Von Robert Briest 23.01.2022, 15:00
Sylvia Schattauer sitzt als Leiterin der Arbeitsgruppe Forschung auch im nationalen Wasserstoffrat.
Sylvia Schattauer sitzt als Leiterin der Arbeitsgruppe Forschung auch im nationalen Wasserstoffrat. Foto: Katrin Sieler

Leuna/MZ - Lautlos lässt Sylvia Schattauer den Dienstwagen in die Parklücke am Leunaer Haupttorplatz rollen. Kein Motorengeräusch, denn unter der Karosserie arbeitet kein klassischer Verbrennungsmotor, aber auch kein elektrischer. Das asiatische Fabrikat wird mit Wasserstoff betrieben. Natürlich Wasserstoff, denn das Element mit der simpelsten Atomstruktur, ist Dreh- und Angelpunkt der Arbeit der Wissenschaftlerin.

Schattauer leitet das Fraunhofer-Leistungszentrum für Chemie- und Biosystemtechnik, sitzt im Vorstand des Hypos-Netzwerks, einem Zusammenschluss von Partnern aus Industrie und Wissenschaft, der hinter dem Pilotprojekt zur Wasserstoffspeicherung in Bad Lauchstädt steht. Und sie leitet die Arbeitsgruppe Forschung im Nationalen Wasserstoffrat.

Ein Institut für Windkraft und Wasserstoff

Seit Jahresbeginn hat die studierte Elektrotechnikerin nun eine weitere Aufgabe, bei der es natürlich um Wasserstoff geht. Dieser Forschungsbereich wurde aus dem Fraunhofer-Institut für Mikrostruktur von Werkstoffen und Systemen (IMWS) in Halle herausgelöst und mit dem Fraunhofer-Institut für Windenergiesysteme (IWES) in Bremerhaven fusioniert. Schattauer ist eine von zwei Direktoren und erklärt: „Durch die Fusion sollen Windkraft und Wasserstoff miteinander kombiniert werden.“

Gemeint ist vor allem grüner, sprich mit Hilfe erneuerbarer Energien aus Wasser gewonnener Wasserstoff. Der ist aktuell noch deutlich teurer als der konventionelle, graue, aus fossilen Rohstoffen. Schattauer sieht die Rolle ihres neuen Instituts vor allem darin, den „Markthochlauf“ des grünen Wasserstoffs zu begleiten. Damit der gelingt, müsse es einen Dreiklang aus Forschung, politischen Rahmenbedingungen und der Industrie geben, die Prozesse umsetzen muss.

Nähe zur Industrie

Das Fraunhofer fungiert dabei als Relaisstation zwischen Forschung und Industrie. Durch die Fusion sind nun alle drei Wasserstofflabore der Gesellschaft, offiziell Hydrogen Labs genannt, in Bremerhaven, Görlitz und eben Leuna unter einem Dach. Das Hiesige ist bereits am weitesten gediehen. 2016 erfolgte der Startschuss, 2020 gingen die Außenanlagen am Chemiestandort in Betrieb. Im nächsten Monat soll ein Technikum folgen und möglichst noch im Laufe des Jahres Flächen, auf denen sich die Prozessketten für die Produktion von grünem Methanol testen lassen.

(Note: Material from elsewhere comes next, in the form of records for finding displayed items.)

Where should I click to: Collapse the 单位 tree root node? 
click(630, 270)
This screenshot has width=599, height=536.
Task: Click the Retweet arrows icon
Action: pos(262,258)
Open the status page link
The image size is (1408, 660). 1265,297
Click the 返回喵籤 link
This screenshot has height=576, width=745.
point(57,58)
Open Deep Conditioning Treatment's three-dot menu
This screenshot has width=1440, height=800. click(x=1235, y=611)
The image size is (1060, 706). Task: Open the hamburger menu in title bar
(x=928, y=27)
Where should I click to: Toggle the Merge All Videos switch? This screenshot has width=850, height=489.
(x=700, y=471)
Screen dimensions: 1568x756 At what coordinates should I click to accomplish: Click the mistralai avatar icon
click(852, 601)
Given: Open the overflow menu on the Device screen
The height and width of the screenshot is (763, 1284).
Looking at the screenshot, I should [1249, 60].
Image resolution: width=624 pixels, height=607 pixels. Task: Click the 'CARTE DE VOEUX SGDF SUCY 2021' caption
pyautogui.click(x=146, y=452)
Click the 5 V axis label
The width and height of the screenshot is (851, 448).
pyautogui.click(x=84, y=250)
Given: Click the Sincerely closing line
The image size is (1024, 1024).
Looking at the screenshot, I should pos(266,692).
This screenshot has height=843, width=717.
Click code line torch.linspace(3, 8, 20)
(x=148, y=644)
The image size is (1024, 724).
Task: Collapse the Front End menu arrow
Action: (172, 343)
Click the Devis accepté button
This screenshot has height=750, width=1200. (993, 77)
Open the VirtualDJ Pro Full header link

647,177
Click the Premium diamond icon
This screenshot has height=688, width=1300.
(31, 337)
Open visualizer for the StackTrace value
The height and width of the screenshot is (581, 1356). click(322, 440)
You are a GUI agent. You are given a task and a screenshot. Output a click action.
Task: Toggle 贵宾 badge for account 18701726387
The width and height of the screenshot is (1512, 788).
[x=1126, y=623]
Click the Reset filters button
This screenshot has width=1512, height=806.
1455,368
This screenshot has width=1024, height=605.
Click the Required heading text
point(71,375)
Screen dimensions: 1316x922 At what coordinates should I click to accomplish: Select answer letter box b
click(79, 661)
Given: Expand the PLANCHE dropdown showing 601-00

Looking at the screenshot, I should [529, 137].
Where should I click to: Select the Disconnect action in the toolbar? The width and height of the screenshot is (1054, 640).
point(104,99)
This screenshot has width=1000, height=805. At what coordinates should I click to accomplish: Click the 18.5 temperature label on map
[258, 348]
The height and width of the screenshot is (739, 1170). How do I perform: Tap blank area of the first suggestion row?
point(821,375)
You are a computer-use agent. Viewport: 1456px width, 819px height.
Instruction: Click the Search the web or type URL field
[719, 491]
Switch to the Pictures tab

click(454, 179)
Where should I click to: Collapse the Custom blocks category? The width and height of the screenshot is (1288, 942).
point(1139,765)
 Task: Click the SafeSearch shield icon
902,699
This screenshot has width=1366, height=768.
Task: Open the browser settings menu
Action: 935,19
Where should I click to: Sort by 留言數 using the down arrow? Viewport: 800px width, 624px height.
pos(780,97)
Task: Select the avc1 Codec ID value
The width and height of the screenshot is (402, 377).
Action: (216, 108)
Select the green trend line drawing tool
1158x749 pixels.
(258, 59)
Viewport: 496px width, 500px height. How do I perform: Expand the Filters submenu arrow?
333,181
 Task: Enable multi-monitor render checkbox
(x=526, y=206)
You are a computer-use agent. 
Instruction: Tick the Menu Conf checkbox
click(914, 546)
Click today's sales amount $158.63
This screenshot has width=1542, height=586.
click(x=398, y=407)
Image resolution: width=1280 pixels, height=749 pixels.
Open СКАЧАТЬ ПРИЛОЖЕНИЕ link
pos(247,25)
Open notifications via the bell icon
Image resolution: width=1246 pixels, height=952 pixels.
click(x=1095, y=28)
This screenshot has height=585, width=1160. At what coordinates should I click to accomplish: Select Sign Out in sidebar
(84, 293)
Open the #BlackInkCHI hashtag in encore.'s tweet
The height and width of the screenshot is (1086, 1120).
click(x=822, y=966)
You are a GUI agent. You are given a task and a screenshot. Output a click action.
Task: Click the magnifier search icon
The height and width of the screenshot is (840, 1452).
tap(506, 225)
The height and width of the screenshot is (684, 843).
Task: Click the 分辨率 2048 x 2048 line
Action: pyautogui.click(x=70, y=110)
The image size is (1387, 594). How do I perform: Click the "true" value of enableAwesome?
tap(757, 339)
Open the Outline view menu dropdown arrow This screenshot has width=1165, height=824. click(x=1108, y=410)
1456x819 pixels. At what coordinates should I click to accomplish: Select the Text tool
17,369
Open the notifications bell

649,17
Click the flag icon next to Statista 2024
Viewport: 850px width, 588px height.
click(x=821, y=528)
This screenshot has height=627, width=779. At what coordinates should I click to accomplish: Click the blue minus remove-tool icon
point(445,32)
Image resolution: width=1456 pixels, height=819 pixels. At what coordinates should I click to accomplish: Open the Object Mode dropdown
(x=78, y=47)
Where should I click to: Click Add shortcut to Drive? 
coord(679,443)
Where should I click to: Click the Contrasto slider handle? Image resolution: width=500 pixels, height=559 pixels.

„Die Besonderheit an Leuna ist, dass wir uns in einem Chemiepark befinden und an die Wasserstoffpipeline angeschlossen sind“, erklärt Schattauer. „Das hat den Vorteil, dass wir Wasserstoffsysteme im Megawattbereich testen können und uns um den Abtransport des Gases keine Gedanken machen müssen.“

Schwerpunkt Elektrolyseure

Das Hydrogen Lab dient vor allem als neutrale Testplattform für Technik rund um die grüne Wasserstoffproduktion. Dort sollen auch kleine- und mittelständische Unternehmen, die sich keine größeren Forschungsabteilungen leisten und vielleicht gar nur einzelne Komponenten beisteuern, ihre Erzeugnisse im industriellen Maßstab auf Herz und Nieren testen können – begleitet von der Expertise der Fraunhofer-Forscher. Selbst entwickeln würden diese die Systeme nicht, berichtet die Institutschefin, aber: „Wir können Verbesserungsvorschläge etwa zu Effizienz, Lebensdauer oder Herstellungskosten machen. Wir können zum Beispiel in beschleunigten Alterungsprozessen Probleme identifizieren, die die Hersteller dann vor der Serienproduktion beheben können.“

Ein wesentliches Feld sind dabei die Elektrolyseure, also jene Anlagen, die Wasser in seine Bestandteile spalten. Im industriellen Maßstab sind die heute häufig noch Einzelanfertigung und damit teuer. Damit der grüne Wasserstoff, wie politisch gewollt, den grauen irgendwann ablösen kann, brauchte es also günstigere Elektrolyseure aus Serienproduktion. Schattauer rechnet damit, dass es die erst ab 2026 geben wird, auch wenn mittlerweile einige Firmen mit Hochdruck an der Thematik arbeiteten. Doch zunächst müssten die Produktionskapazitäten geschaffen werden. Entscheidend sei auch die Frage, wie sich der Herstellungspreis senken lässt, ohne die Qualität zu gefährden. Dabei kommen Testmöglichkeiten und Expertise des Fraunhofer-Instituts ins Spiel: „Wir gucken, bei welchen Teilen gespart werden kann und wo nicht, weil sie sicherheitsrelevant sind.“

Das ist nur ein Aspekt in der langen Verwertungskette rund um den Wasserstoff, den das neu fusionierte Institut begleiten soll. In Bremerhaven liegt der Fokus eher auf der Wasserstoffproduktion aus Windenergie: Welchen Einfluss hat etwa extremes Wetter, wenn Elektrolyseure auf Offshoreanlagen mitten in der Nordsee stehen?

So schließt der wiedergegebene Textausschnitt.